• Exercise prompt: Check each line of the entries for "screenshot" and report the ones that have it.

(Saved entries)
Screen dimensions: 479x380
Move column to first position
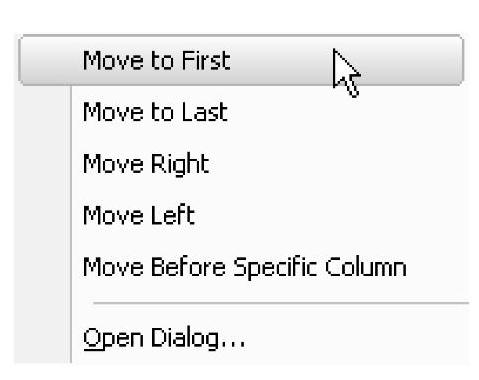click(x=240, y=60)
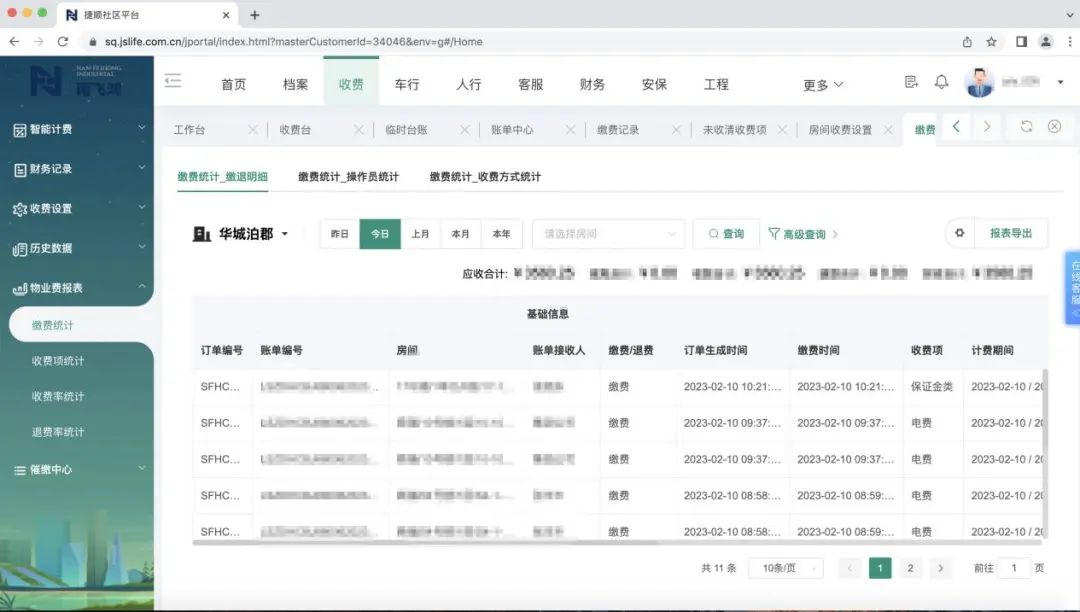Activate the 昨日 date filter
Viewport: 1080px width, 612px height.
coord(339,233)
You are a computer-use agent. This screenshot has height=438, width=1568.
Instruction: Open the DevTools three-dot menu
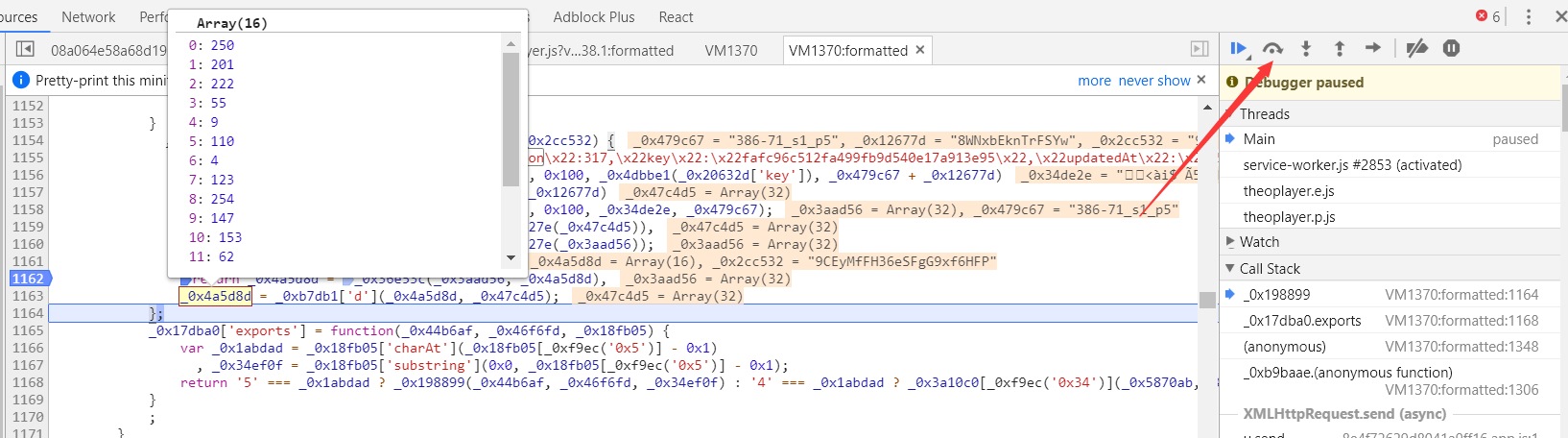(x=1529, y=16)
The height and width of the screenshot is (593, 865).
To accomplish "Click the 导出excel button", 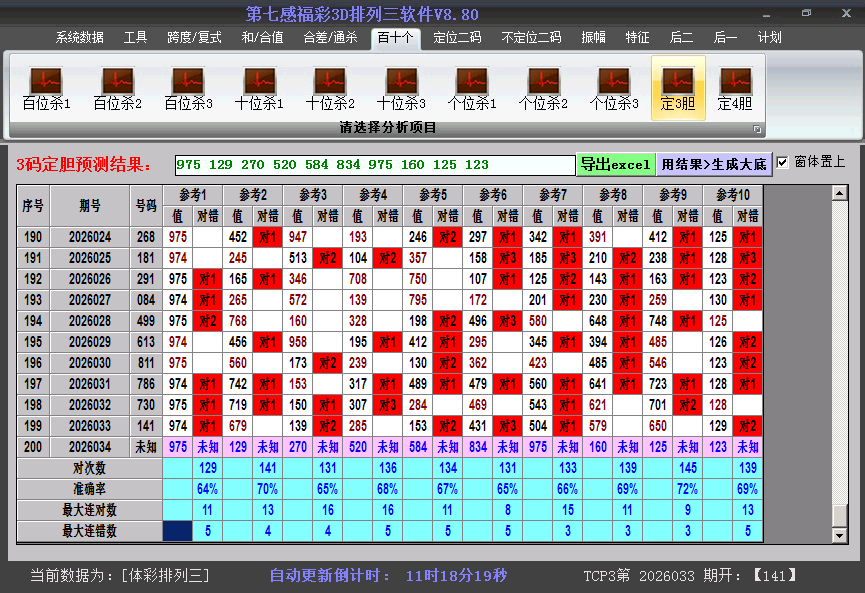I will pos(615,164).
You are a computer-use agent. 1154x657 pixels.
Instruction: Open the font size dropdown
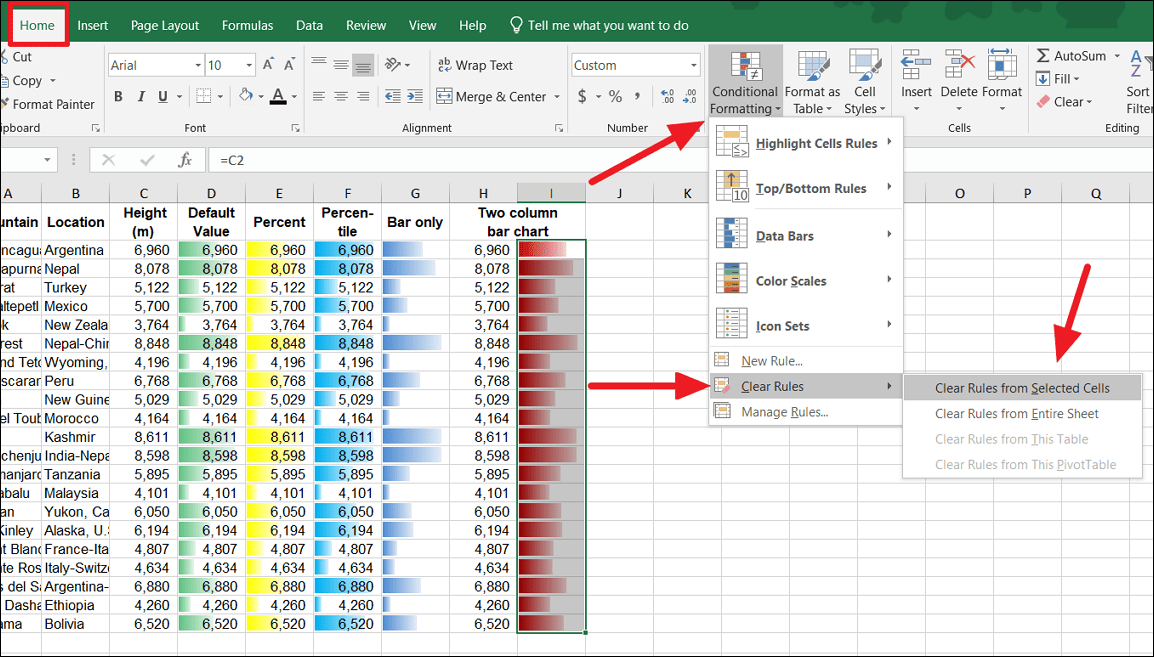point(249,64)
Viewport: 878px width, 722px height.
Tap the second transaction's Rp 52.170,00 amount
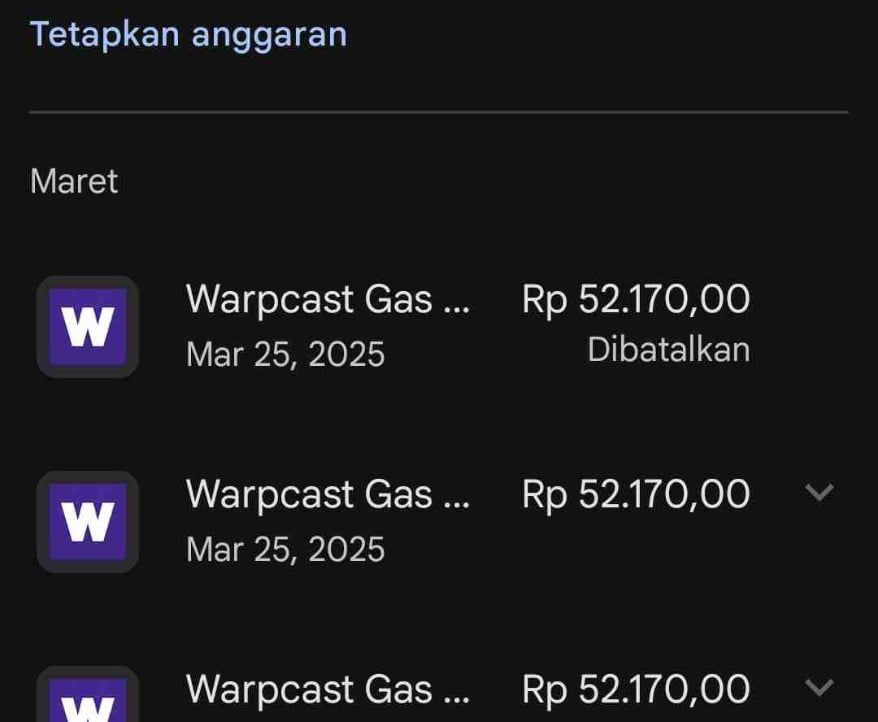point(635,494)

• Reply:
You are a computer-use agent. This screenshot has height=438, width=1568.
The height and width of the screenshot is (593, 865).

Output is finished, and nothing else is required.